Wednesday, August 17, 2016

Despite Weaker 2Q 2016 Results, Richmont Mines Still Looks Good

In my last article on Richmont Mines I claimed that 2Q 2016 results should have been weaker than before. And they were:

                                    source: Simple Digressions


Generally, all financial measures were worse than those reported in 1Q 2016. Currently the company is in its transition period - it goes deeper at its flagship property, Island Gold. However, it will take some time to start mining operations at high - grade Lower Zone of the Island Gold Mine. Hence, weaker results.

To mitigate these negatives, in 2Q 2016 Richmont sold more gold than it produced (23,320 ounces of gold produced vs. 24,888 ounces of gold sold).

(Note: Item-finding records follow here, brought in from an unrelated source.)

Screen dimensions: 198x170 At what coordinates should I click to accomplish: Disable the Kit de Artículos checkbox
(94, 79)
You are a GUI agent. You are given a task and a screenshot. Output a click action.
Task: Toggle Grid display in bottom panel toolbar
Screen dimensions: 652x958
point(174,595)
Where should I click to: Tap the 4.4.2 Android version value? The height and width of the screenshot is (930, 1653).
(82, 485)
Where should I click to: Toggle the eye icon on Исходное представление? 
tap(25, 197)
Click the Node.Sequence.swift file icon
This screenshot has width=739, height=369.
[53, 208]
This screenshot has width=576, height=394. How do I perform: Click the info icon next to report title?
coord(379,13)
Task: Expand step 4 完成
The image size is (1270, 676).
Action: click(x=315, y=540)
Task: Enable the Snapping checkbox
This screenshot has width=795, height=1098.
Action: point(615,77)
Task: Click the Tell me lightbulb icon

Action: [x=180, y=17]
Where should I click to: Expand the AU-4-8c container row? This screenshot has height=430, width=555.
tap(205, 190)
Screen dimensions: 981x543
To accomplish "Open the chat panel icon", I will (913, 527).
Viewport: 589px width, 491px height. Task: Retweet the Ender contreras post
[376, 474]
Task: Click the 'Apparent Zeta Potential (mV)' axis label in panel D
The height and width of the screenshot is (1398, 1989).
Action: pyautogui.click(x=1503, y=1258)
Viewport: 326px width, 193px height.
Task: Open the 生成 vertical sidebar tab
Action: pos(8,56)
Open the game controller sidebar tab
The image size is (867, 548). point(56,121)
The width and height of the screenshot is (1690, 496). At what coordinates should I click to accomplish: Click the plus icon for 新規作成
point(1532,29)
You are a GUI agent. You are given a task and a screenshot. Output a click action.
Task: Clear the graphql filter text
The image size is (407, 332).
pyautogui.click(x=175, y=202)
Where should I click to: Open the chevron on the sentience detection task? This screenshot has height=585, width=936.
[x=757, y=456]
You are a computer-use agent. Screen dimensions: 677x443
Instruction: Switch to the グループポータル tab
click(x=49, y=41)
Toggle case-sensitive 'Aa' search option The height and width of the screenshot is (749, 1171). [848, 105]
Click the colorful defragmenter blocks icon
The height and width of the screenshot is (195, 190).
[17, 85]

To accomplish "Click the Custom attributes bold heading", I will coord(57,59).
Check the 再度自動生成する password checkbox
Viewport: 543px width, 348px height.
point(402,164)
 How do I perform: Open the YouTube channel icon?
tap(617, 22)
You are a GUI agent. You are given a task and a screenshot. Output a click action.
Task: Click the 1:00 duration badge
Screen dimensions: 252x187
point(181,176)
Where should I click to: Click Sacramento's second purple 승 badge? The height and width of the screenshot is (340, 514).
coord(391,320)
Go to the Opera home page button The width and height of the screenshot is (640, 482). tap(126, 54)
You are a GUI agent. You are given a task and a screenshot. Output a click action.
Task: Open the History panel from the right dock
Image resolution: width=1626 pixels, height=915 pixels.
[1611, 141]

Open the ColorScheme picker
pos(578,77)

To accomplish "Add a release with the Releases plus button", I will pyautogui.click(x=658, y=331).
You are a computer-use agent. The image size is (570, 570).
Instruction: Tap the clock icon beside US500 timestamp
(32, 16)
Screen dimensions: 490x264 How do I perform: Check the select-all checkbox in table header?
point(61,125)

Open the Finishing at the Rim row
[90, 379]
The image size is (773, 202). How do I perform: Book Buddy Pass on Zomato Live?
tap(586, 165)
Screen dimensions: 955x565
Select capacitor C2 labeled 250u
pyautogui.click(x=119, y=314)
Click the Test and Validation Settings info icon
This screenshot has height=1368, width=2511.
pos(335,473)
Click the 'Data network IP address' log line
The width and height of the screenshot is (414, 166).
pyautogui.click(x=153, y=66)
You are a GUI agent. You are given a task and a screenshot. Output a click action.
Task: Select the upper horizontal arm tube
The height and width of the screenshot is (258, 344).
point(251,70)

In my opinion, it was the right decision - the management took advantage of higher gold prices.  This higher amount of gold sold had a major impact on better financial results than I forecasted (in my forecast I assumed that the company would have sold the same amount of gold it produced).

The table below shows the actual results compared to my forecast:



                               source: Simple Digressions

As the table shows, in 2Q 2016 the company's sales were C$40,618 thousand, a little bit higher than my forecast of C$37,970 thousand. On the other hand, direct costs of mining were very close to my forecast.

What now? To be honest, although 2Q 2016 was weaker than 1Q 2016, generally, the last quarter was similar to previous quarters. Or, better said, 1Q 2016 was an exceptional period. So, in my opinion, there are no signs of an incoming deterioration in the company's performance. Quite contrary - in the long-term Richmont is still an excellent play.

The best evidence of this thesis is the fact that the company sustains its 2016 production guidance - it should deliver 87,000 - 97,000 ounces of gold.

That is why I still own Richmont shares.